▶ Information:
:::::
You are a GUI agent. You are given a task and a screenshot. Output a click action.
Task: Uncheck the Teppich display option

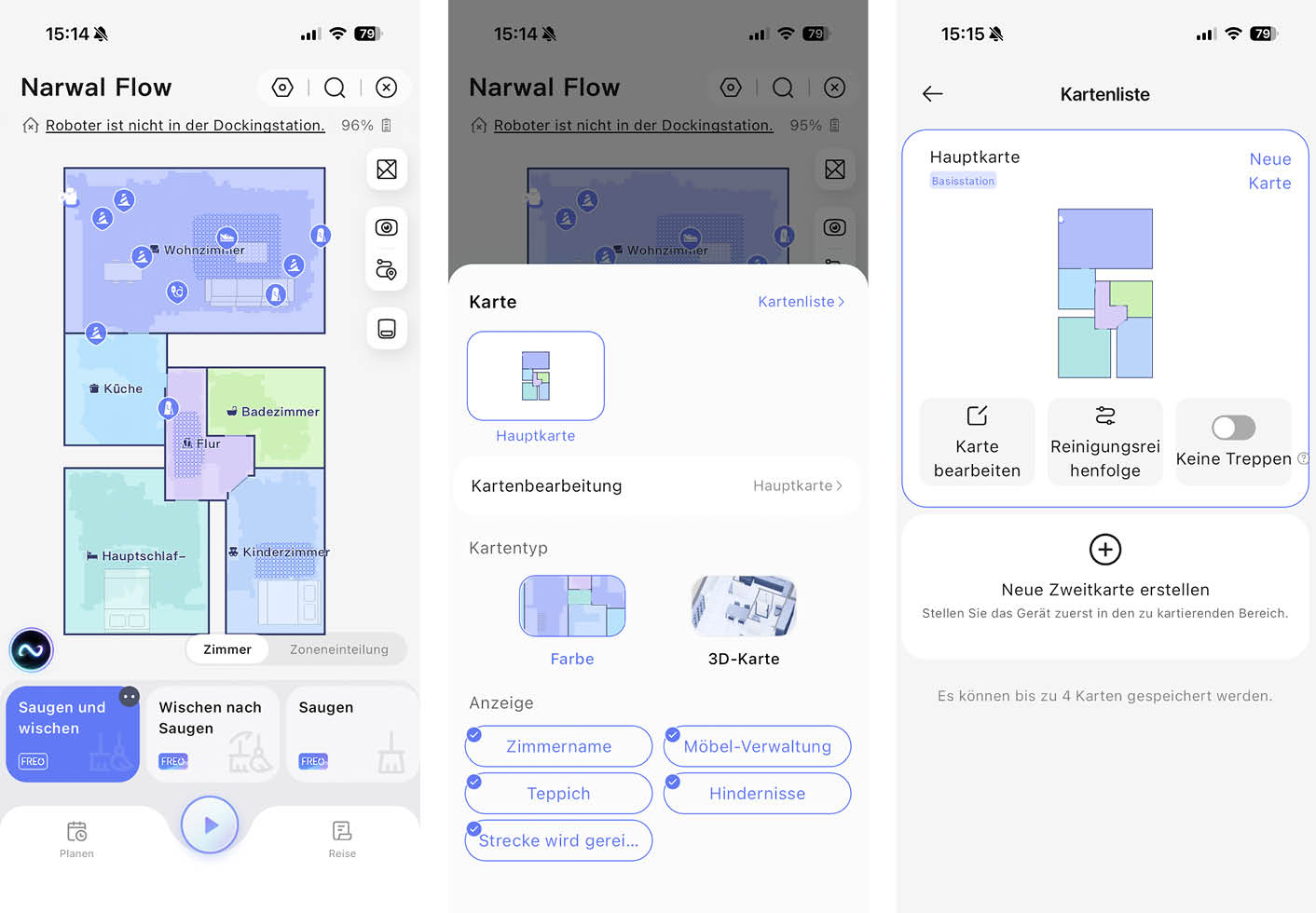557,793
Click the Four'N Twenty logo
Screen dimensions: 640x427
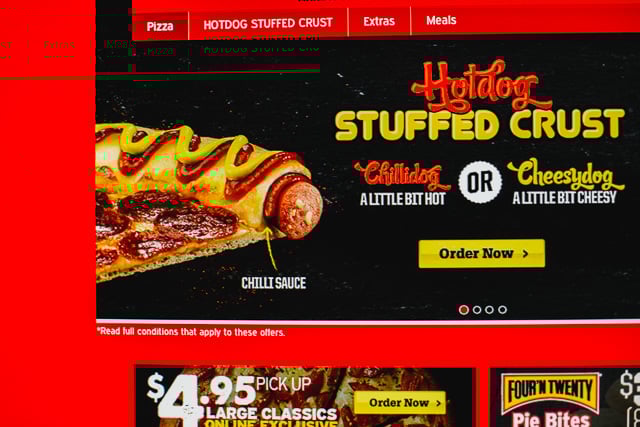pyautogui.click(x=551, y=391)
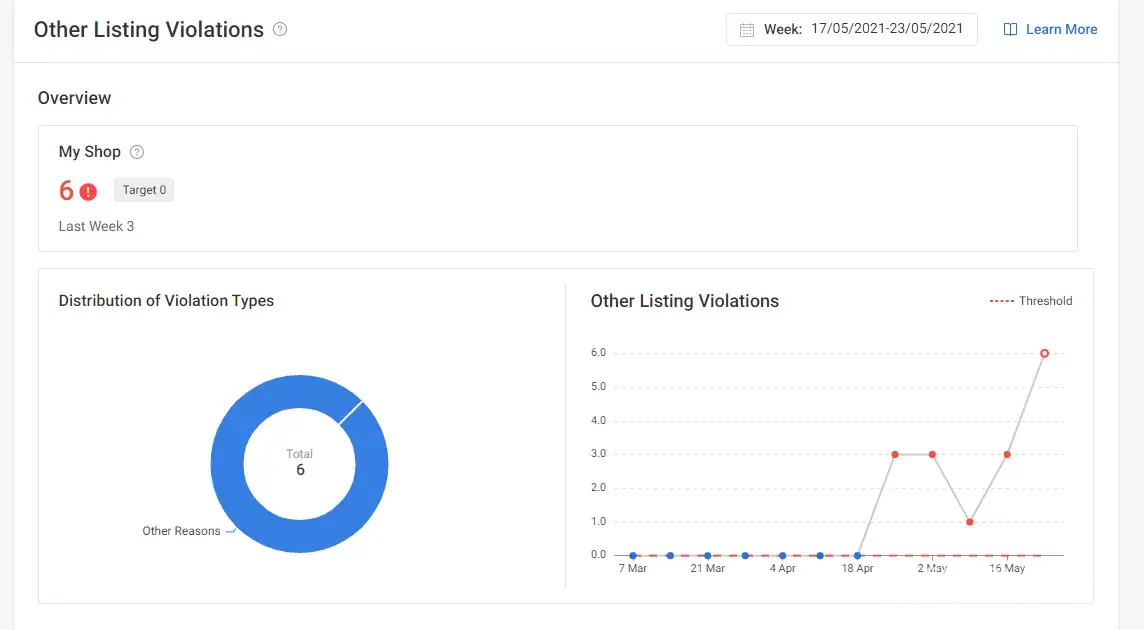Open the Week date range picker
Image resolution: width=1144 pixels, height=630 pixels.
[x=851, y=29]
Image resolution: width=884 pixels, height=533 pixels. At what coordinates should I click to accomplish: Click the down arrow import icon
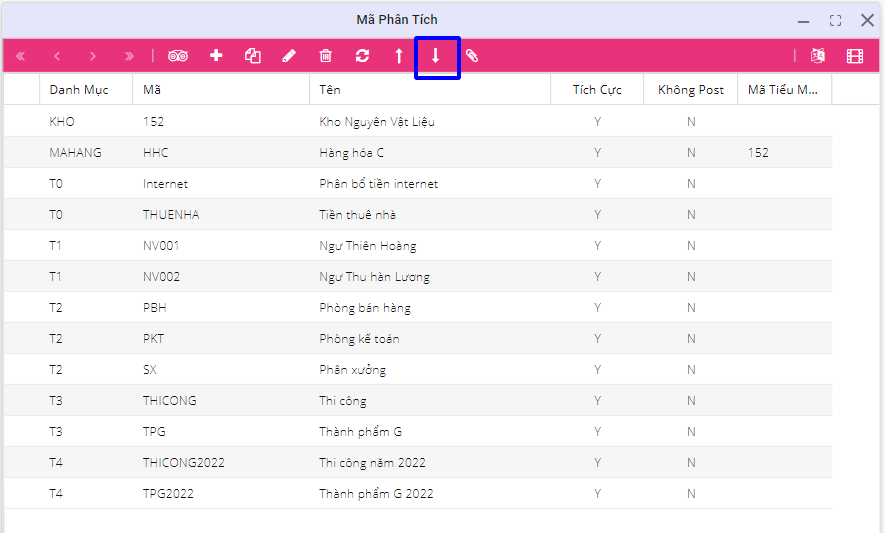[436, 56]
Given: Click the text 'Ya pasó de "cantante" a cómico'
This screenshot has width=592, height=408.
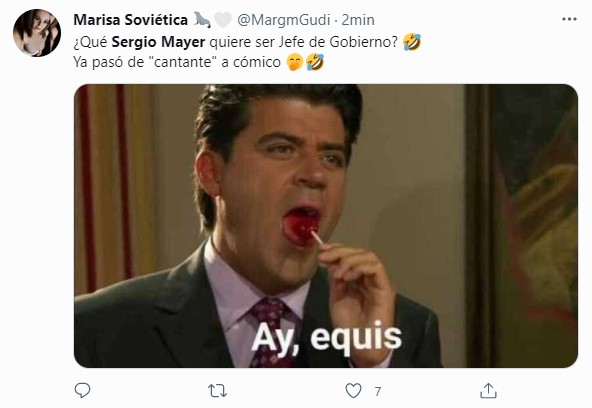Looking at the screenshot, I should pyautogui.click(x=177, y=62).
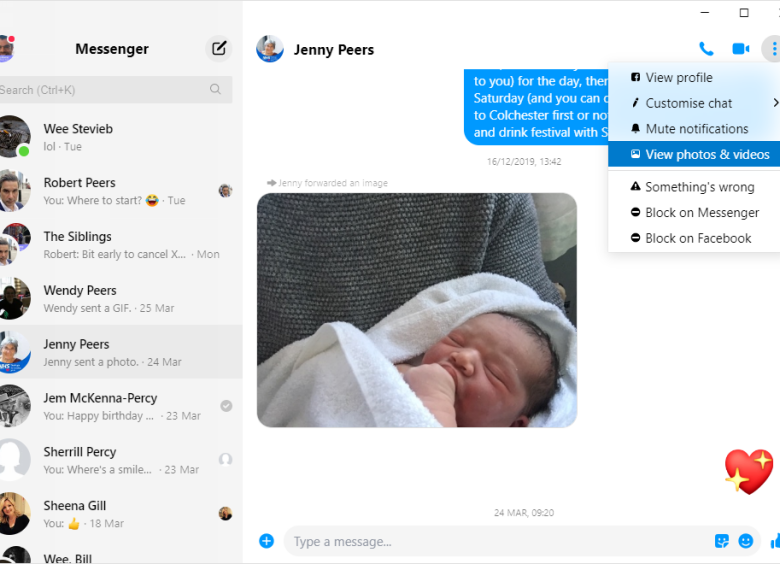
:::::
▶ What this task involves: Output nothing but the records above, word for word, with the pictures removed.

▶ Exercise result:
You are a GUI agent. You are given a task and a screenshot. Output a click action.
Task: Uncheck the Teppich display option

557,793
Click the Four'N Twenty logo
Screen dimensions: 640x427
pyautogui.click(x=551, y=391)
Open the Week date range picker
Image resolution: width=1144 pixels, height=630 pixels.
[x=851, y=29]
Image resolution: width=884 pixels, height=533 pixels. At what coordinates should I click to accomplish: Click the down arrow import icon
[436, 56]
Given: Click the text 'Ya pasó de "cantante" a cómico'
This screenshot has width=592, height=408.
Looking at the screenshot, I should pyautogui.click(x=177, y=62).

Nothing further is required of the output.